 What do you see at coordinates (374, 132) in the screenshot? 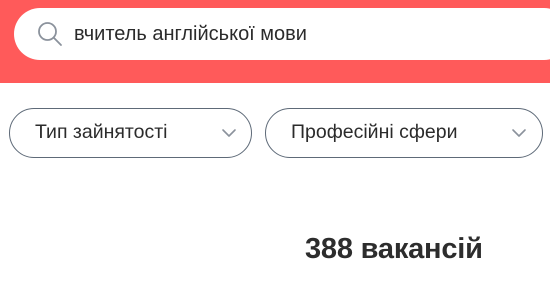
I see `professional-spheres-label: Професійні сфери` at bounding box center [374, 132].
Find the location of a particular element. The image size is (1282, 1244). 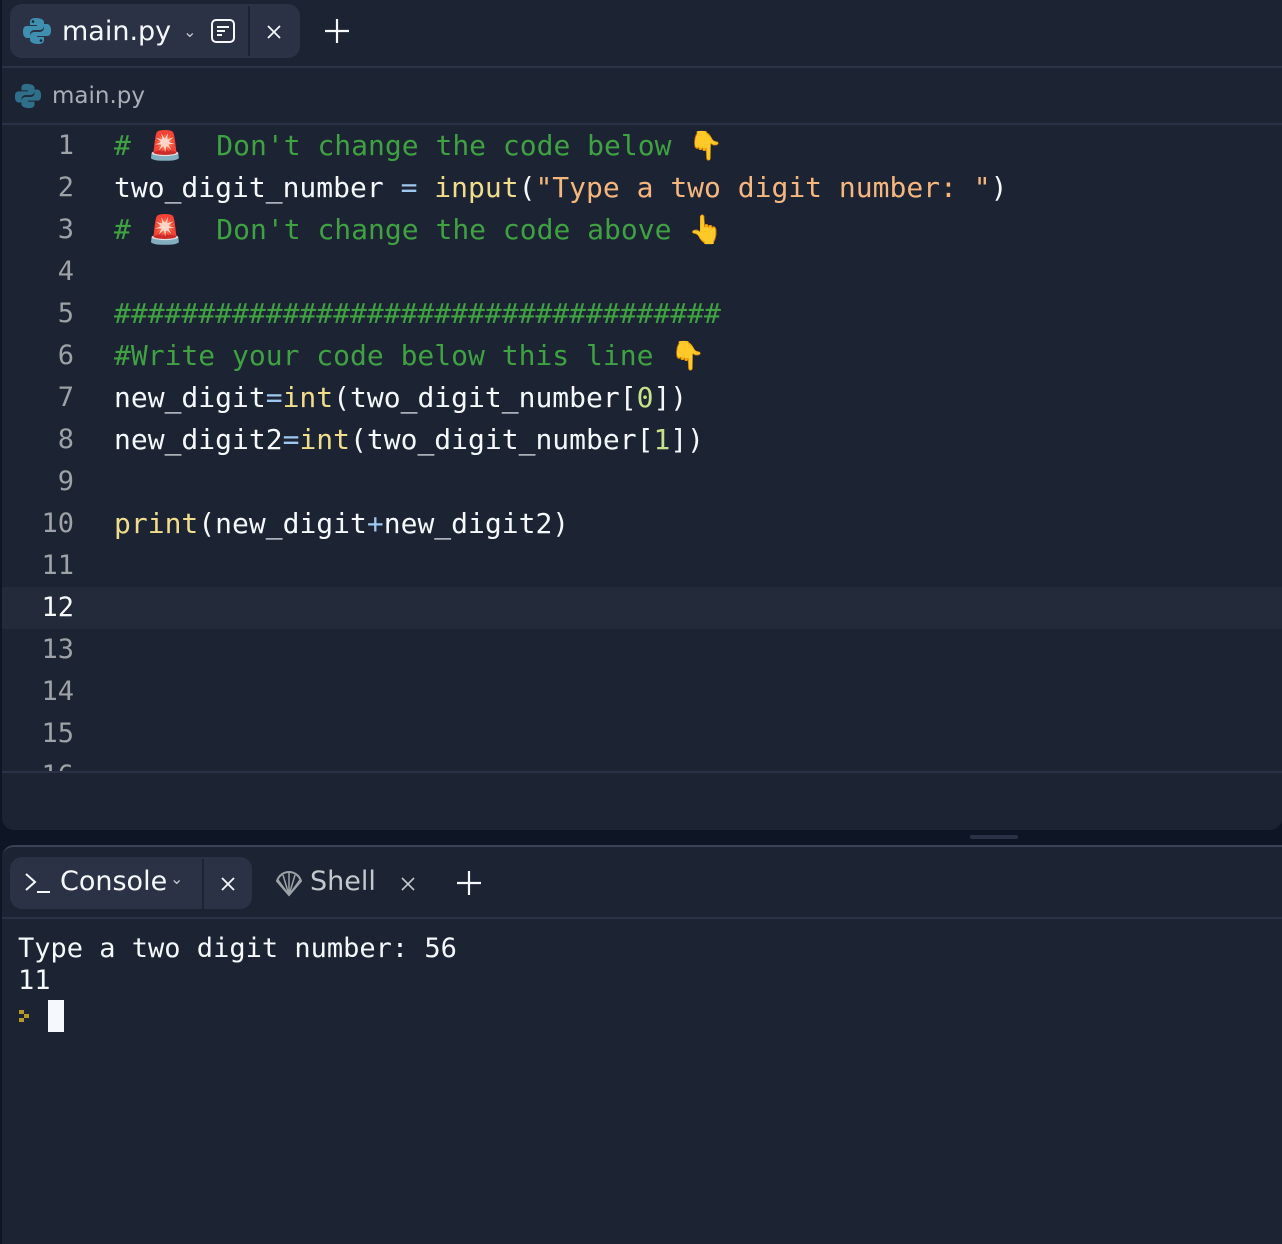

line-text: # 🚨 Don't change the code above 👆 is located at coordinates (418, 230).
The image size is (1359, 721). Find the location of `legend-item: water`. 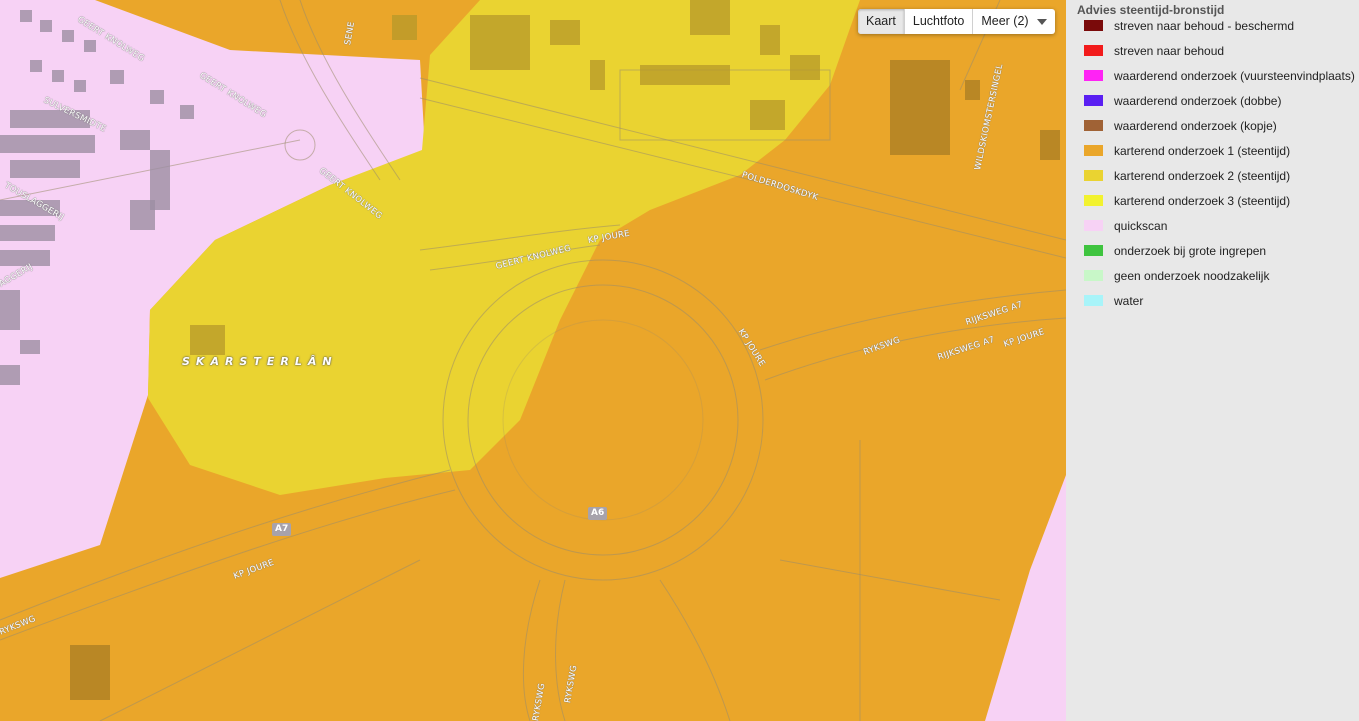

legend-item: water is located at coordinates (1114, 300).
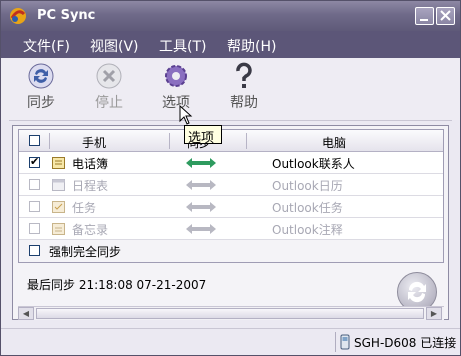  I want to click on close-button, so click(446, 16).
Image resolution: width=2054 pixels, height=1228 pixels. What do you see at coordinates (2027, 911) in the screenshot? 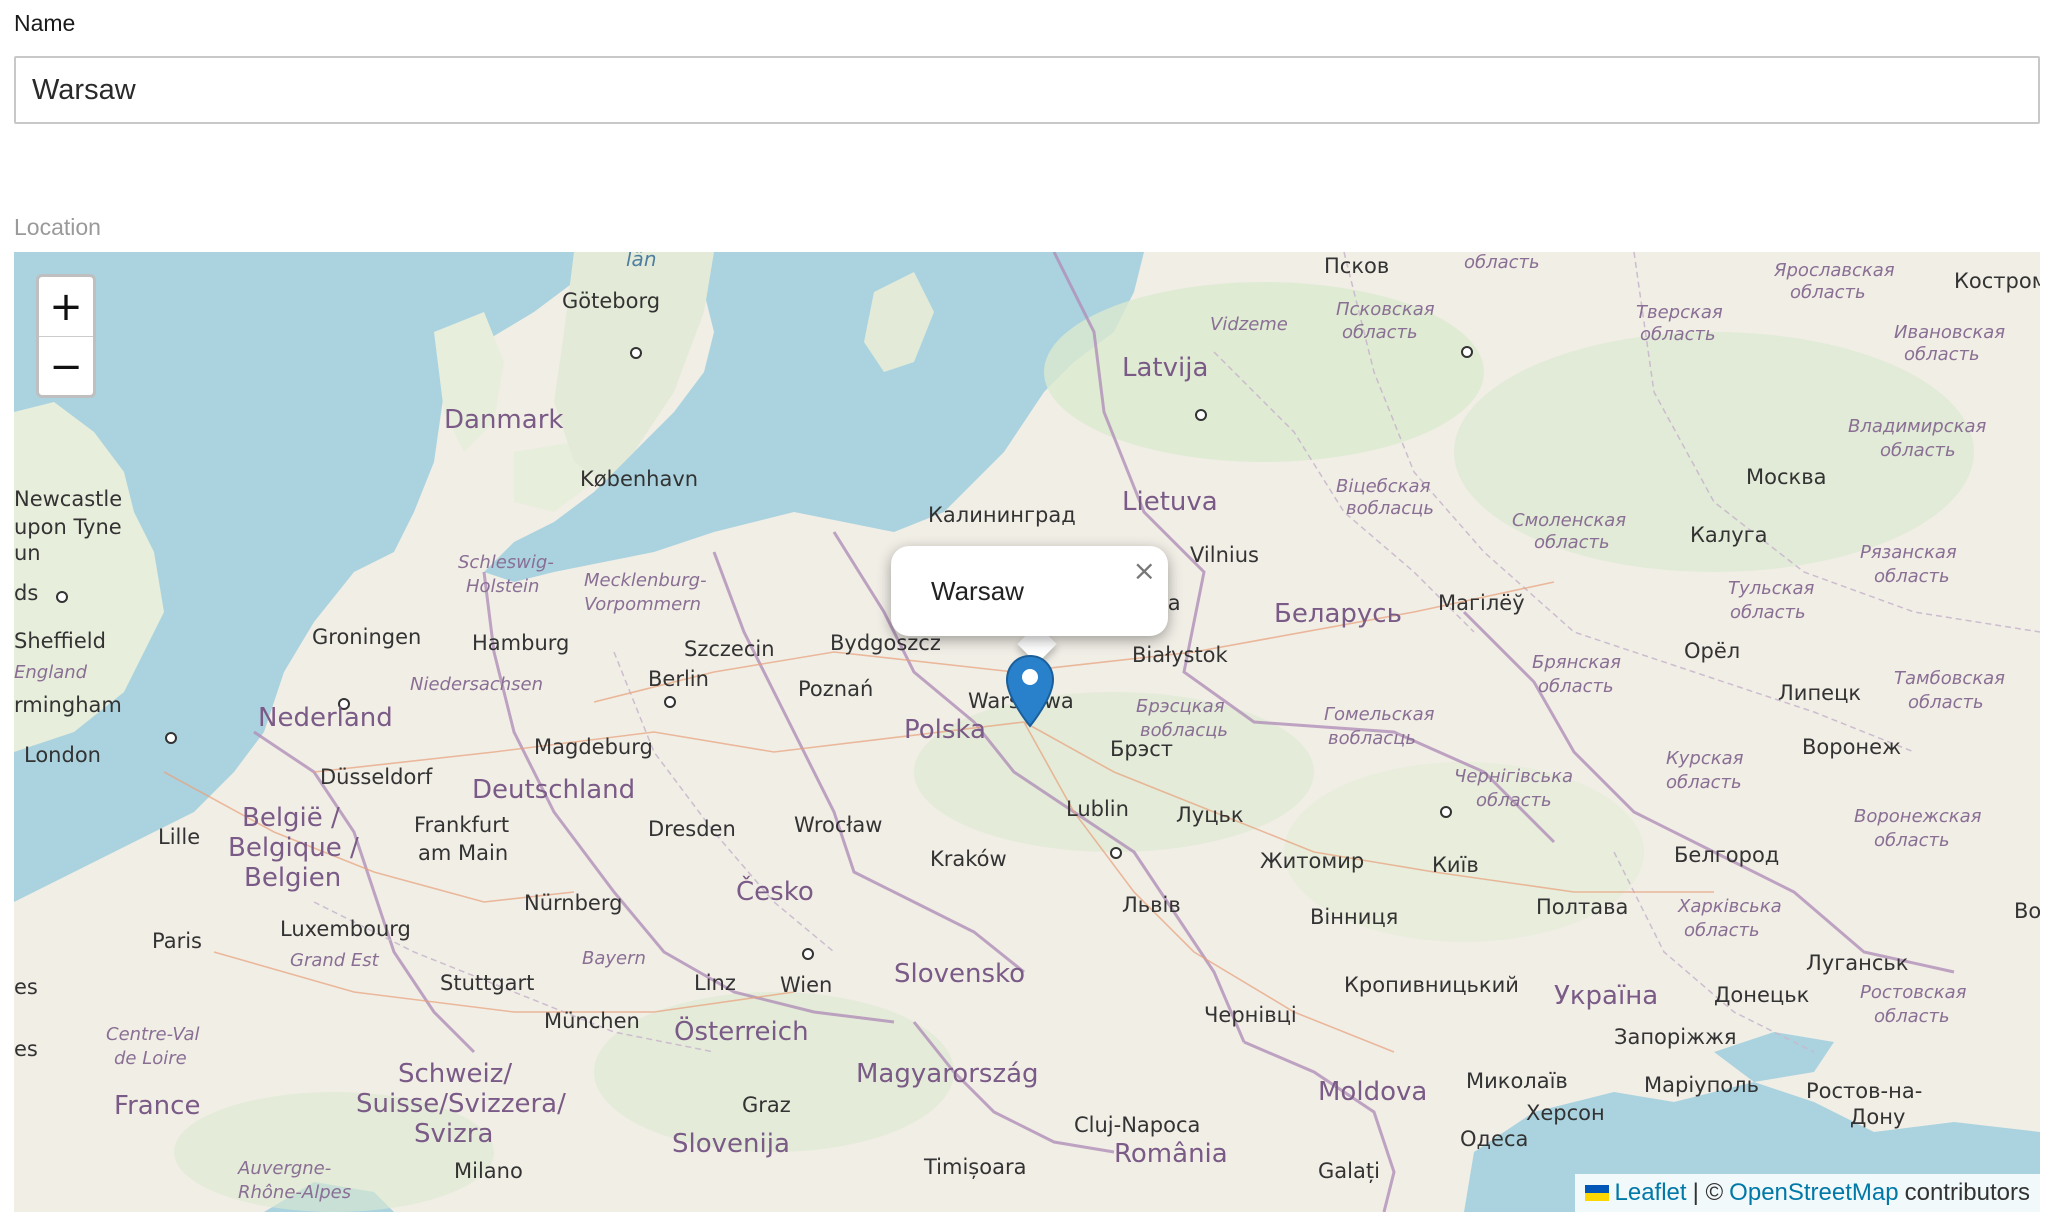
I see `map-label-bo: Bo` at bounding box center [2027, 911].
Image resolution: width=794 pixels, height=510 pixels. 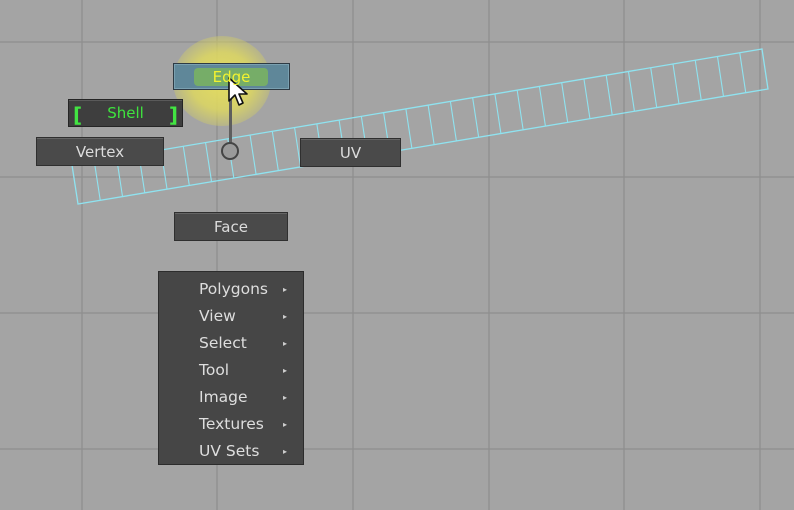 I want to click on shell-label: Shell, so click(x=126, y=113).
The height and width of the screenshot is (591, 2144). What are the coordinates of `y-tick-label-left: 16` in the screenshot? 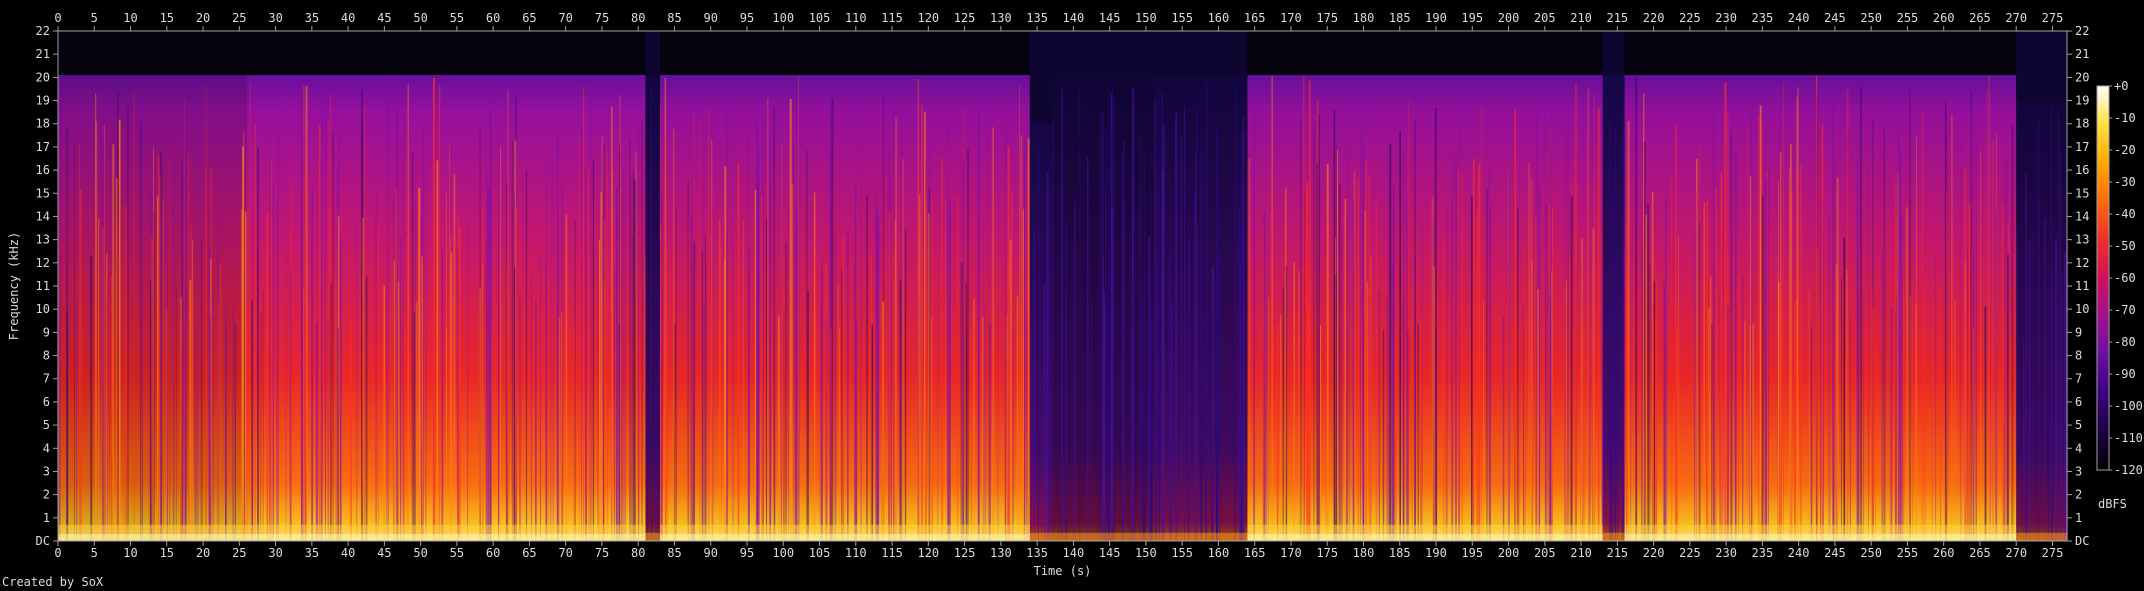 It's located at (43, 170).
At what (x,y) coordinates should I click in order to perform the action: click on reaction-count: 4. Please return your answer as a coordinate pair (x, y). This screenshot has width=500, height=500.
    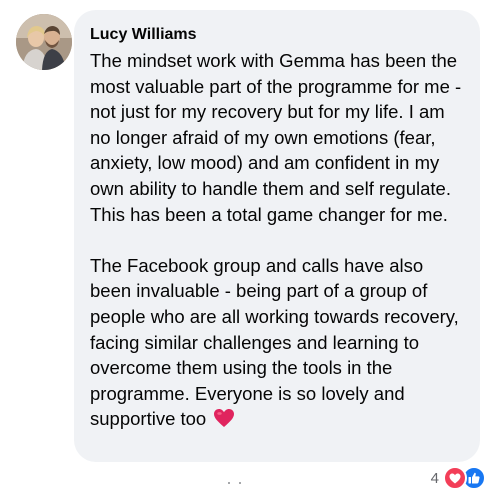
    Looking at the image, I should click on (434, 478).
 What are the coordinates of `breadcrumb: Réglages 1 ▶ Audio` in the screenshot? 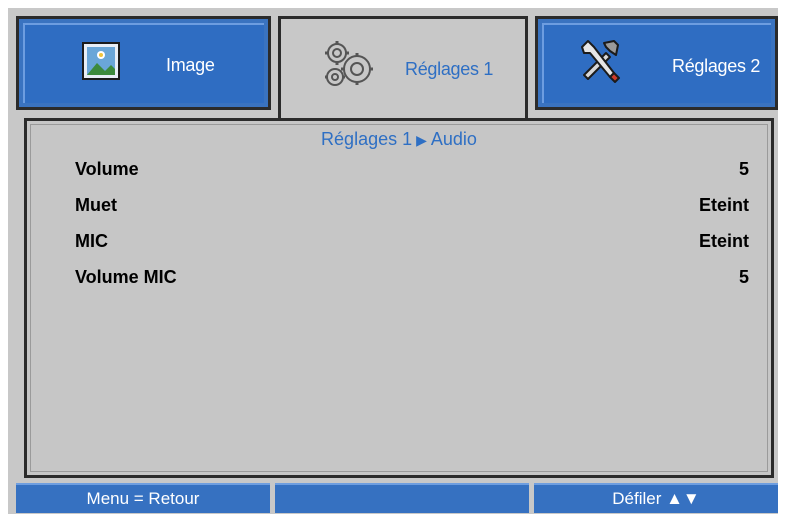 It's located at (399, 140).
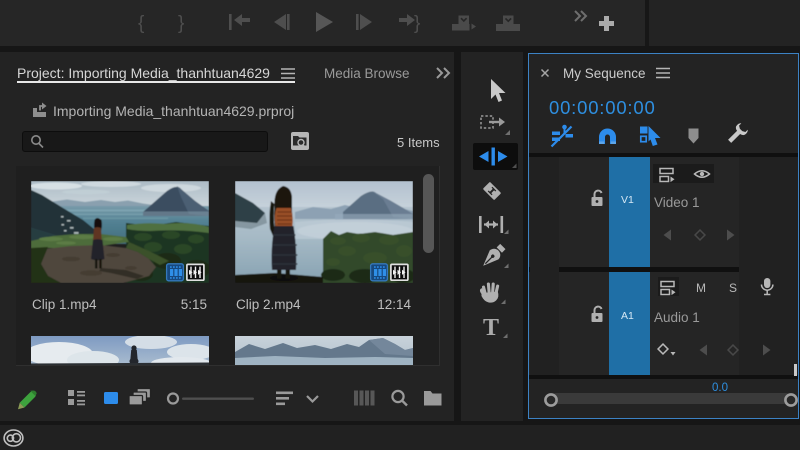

▶ [EXERCISE INSTRUCTIONS]:
Copy out each line of the listing above that contains the word "should".

▶ [RESULT OF THE EXERCISE]:
At what (x,y) coordinates should I click in order to perform the action: click on reaction-count: 4. Please return your answer as a coordinate pair (x, y). This screenshot has width=500, height=500.
    Looking at the image, I should click on (434, 478).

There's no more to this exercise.